The Supreme Court of Iowa has affirmed summary judgment in favor of liability insurers of a life insurance company on the grounds that the policyholder failed to give timely notice of the underlying claims and that coverage was barred under exclusions for insurance-related activities. Farm Bureau Life Ins. Co. v. Chubb Custom Ins. Co., 2010 WL 1404976 (Iowa Sup. Ct. Apr. 9, 2010).

The policyholder was sued for negligence and breach of fiduciary duty by applicants for life insurance whose blood samples had tested positive for the Human Immunodeficiency Virus (HIV). The policyholder advised the applicants that their applications were denied "due to the blood profile results" and requested authorization to disclose the results to the applicants' physicians. The applicants did not grant the requested authorization and did not discover their HIV status until two years later. The policyholder sought coverage for the applicants' claims under Insurance Company Professional Liability policies, Financial Institutions policies and Commercial Umbrella policies.

The court held that no coverage was owed under the claims-made Professional Liability policies because the policyholder failed to give notice of the underlying claims until two years after the expiration of the policies, which required written notice of claims to the insurer's home office claims department "as soon as practical, but in no event later than ninety (90) days after the termination of the Policy Period." Although the policyholder provided notice of the claims to its broker during the policy period, the court rejected the contention that notice to the broker constituted "substantial compliance" sufficient to satisfy the notice requirement because it was the policyholder's "obligation to strictly, not merely substantially, comply with the notice-of-claim provisions of the claims-made ICPL policy."

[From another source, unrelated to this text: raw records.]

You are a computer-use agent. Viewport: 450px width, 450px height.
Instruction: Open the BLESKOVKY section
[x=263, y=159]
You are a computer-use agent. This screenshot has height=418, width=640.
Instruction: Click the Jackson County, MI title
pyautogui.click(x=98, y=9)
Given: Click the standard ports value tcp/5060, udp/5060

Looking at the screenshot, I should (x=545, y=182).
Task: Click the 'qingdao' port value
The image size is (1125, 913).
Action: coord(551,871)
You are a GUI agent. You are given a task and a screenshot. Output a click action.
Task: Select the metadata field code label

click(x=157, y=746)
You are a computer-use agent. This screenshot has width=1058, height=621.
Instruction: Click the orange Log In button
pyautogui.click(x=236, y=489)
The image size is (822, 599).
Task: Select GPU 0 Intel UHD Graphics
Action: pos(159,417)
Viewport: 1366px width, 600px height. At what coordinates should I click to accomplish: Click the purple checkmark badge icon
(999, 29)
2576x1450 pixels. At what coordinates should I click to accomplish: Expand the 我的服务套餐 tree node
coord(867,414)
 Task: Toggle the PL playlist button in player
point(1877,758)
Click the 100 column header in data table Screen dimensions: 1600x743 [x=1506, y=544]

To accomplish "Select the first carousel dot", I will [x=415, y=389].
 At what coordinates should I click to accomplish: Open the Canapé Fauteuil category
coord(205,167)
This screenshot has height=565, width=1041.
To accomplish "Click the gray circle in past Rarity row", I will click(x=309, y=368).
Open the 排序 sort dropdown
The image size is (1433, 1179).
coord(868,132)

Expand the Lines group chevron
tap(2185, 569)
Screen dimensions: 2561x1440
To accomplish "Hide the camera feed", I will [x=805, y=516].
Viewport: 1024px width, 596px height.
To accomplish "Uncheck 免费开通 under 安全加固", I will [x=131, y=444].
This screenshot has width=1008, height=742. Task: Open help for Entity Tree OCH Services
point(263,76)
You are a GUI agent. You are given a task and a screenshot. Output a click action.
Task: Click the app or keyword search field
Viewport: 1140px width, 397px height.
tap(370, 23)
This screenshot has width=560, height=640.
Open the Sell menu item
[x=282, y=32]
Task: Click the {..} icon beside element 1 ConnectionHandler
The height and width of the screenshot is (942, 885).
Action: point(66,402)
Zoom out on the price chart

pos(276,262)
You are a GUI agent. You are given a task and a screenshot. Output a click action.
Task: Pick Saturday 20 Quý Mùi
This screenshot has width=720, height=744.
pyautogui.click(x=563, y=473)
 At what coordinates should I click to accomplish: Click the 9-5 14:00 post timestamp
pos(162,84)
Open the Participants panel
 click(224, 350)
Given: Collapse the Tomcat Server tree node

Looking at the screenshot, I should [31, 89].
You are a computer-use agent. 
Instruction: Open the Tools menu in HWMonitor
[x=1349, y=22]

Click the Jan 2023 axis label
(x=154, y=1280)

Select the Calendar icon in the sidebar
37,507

The court also determined that coverage was barred under the Financial Institutions and Commercial Umbrella policies, which excluded coverage for "the failure to discharge, or the improper discharge of, any obligation or duty . . . with respect to any . . . contract of insurance . . . including any applications" and for claims arising out of "advising, reporting or making recommendations or the failure to do" specified actions in the insured's capacity as an insurance company. The court held that these exclusions were neither ambiguous nor unconscionable and clearly precluded coverage for claims arising out of the policyholder's alleged breaches of duty and failures to report in its capacity as a life insurer.